• Directive
Put every line of the data below into a JSON list of strings, one string per line, skipping blank lines and leaving out the pictures.

[Data for pointing at text and elements]
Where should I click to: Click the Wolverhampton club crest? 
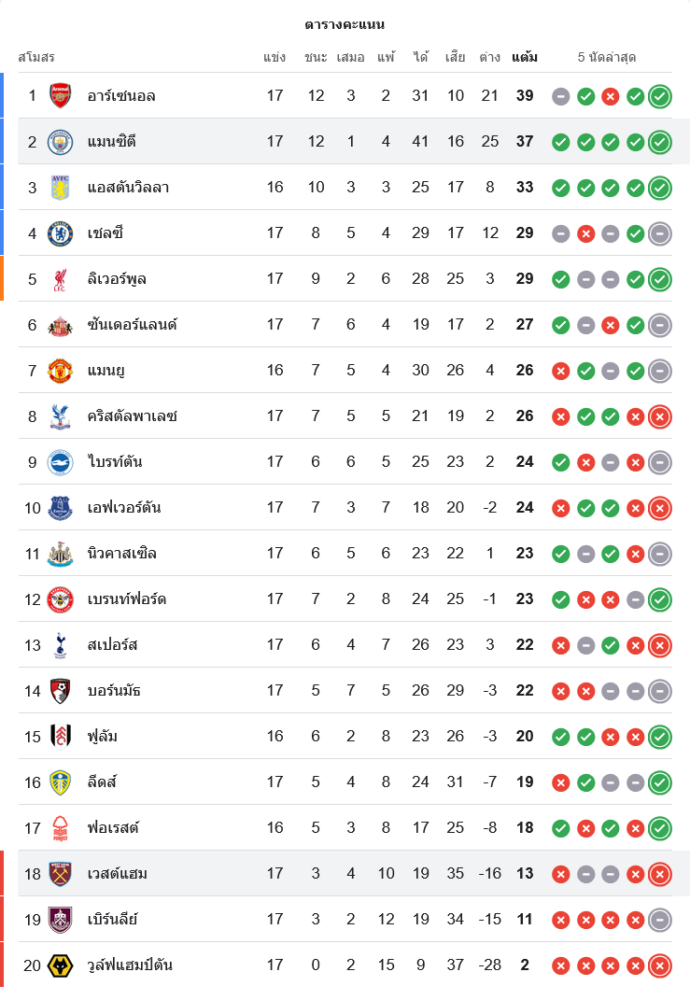(61, 965)
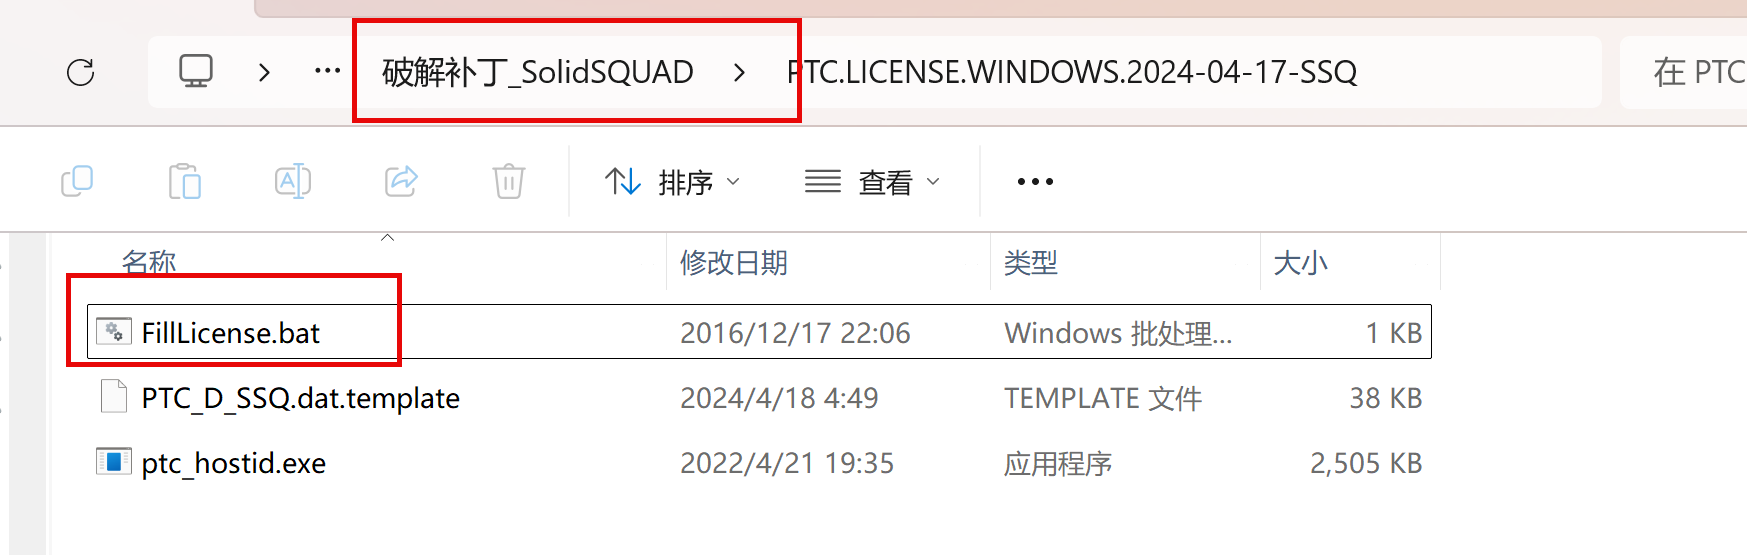
Task: Open the 查看 view dropdown
Action: coord(873,182)
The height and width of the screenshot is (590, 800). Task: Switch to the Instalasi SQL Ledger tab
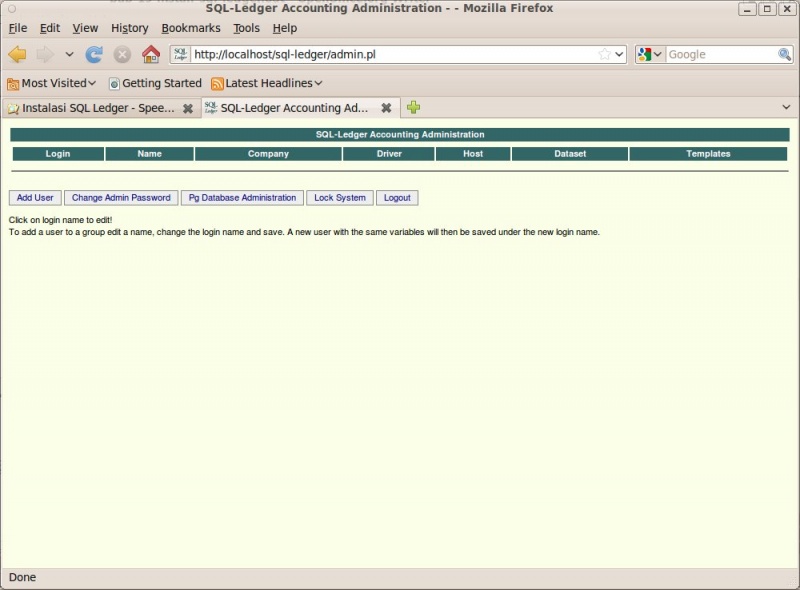(x=95, y=107)
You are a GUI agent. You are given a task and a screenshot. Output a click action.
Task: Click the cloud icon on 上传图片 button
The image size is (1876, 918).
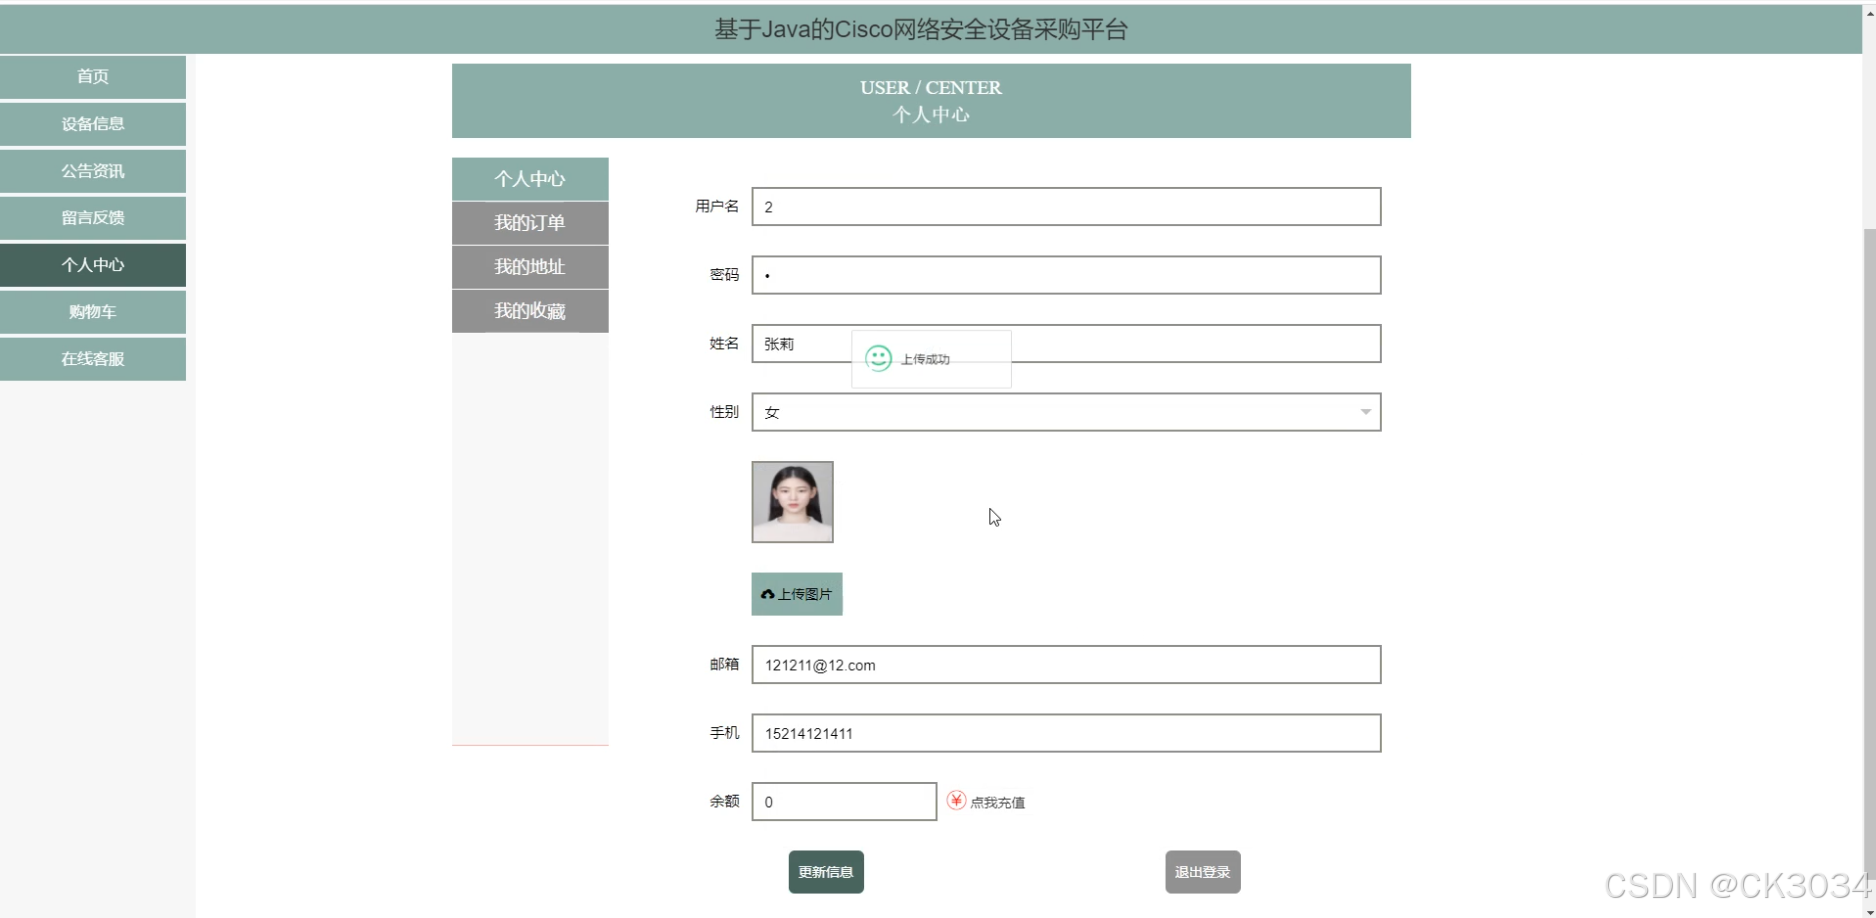[769, 593]
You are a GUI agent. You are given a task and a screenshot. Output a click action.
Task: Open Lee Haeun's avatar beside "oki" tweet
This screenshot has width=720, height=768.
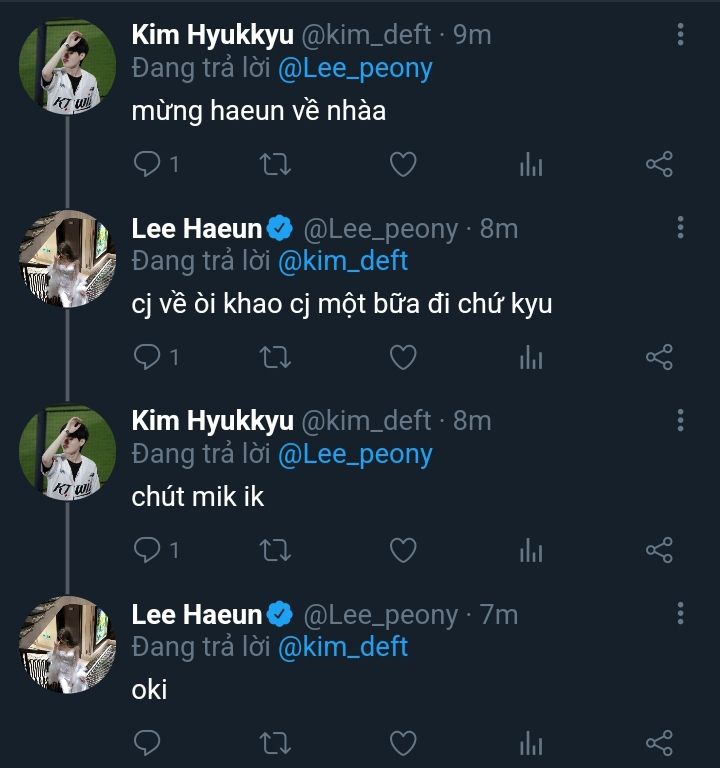67,645
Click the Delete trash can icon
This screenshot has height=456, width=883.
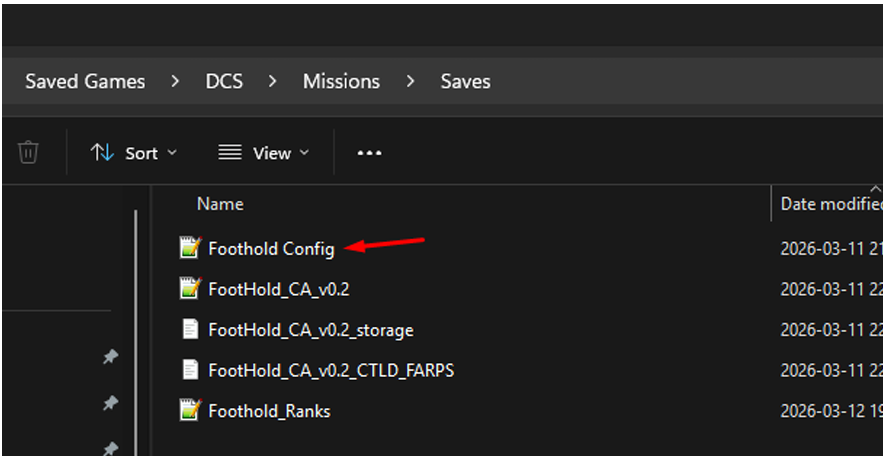tap(28, 153)
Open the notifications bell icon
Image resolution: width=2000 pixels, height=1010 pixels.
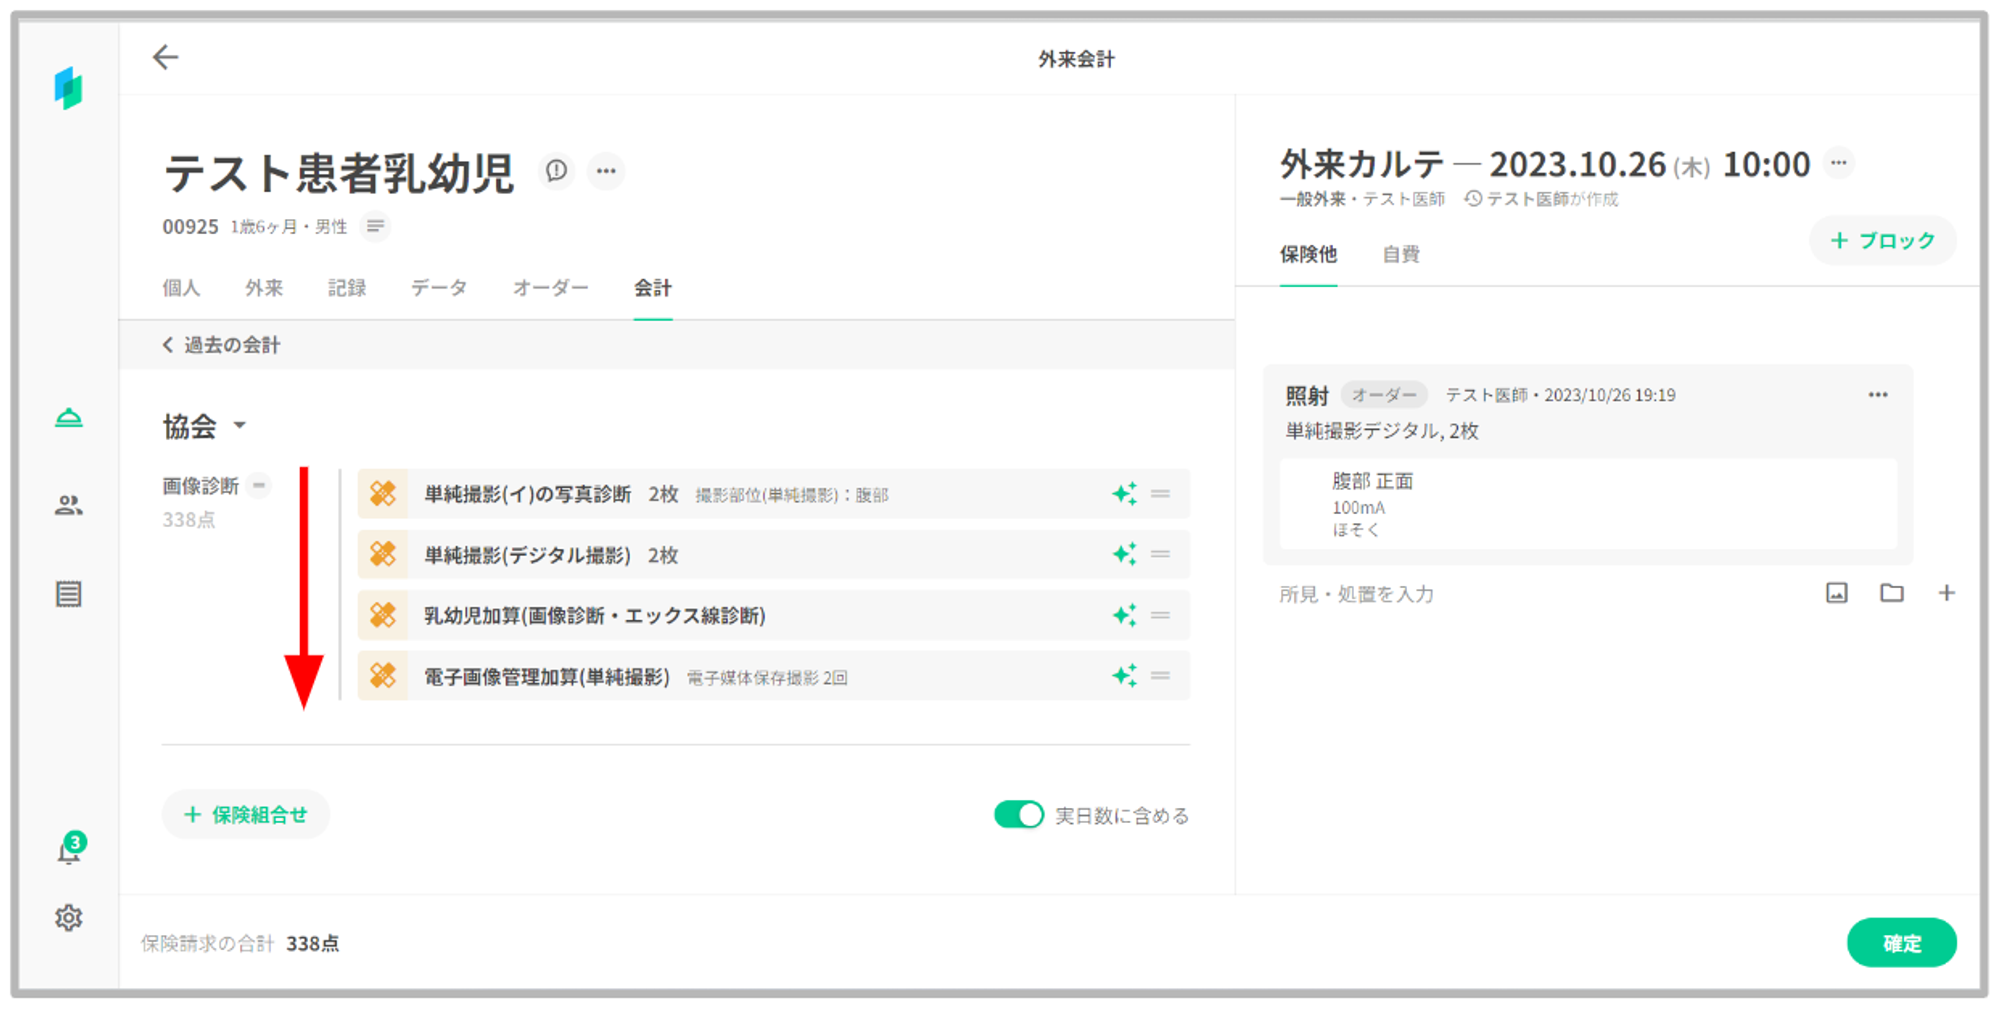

• Response
[
  "Where should I click to: Click the Wolverhampton club crest? ",
  "(61, 965)",
  "Task: Open the 查看 view dropdown",
  "Action: coord(873,182)",
  "The height and width of the screenshot is (590, 800). Task: Switch to the Instalasi SQL Ledger tab",
  "(x=95, y=107)",
  "You are a GUI agent. You are given a task and a screenshot. Output a click action.",
  "Task: Click the cloud icon on 上传图片 button",
  "The image size is (1876, 918).",
  "[769, 593]",
  "You are a GUI agent. You are given a task and a screenshot. Output a click action.",
  "Task: Open Lee Haeun's avatar beside \"oki\" tweet",
  "This screenshot has width=720, height=768.",
  "67,645",
  "Click the Delete trash can icon",
  "This screenshot has height=456, width=883.",
  "tap(28, 153)",
  "Open the notifications bell icon",
  "Image resolution: width=2000 pixels, height=1010 pixels."
]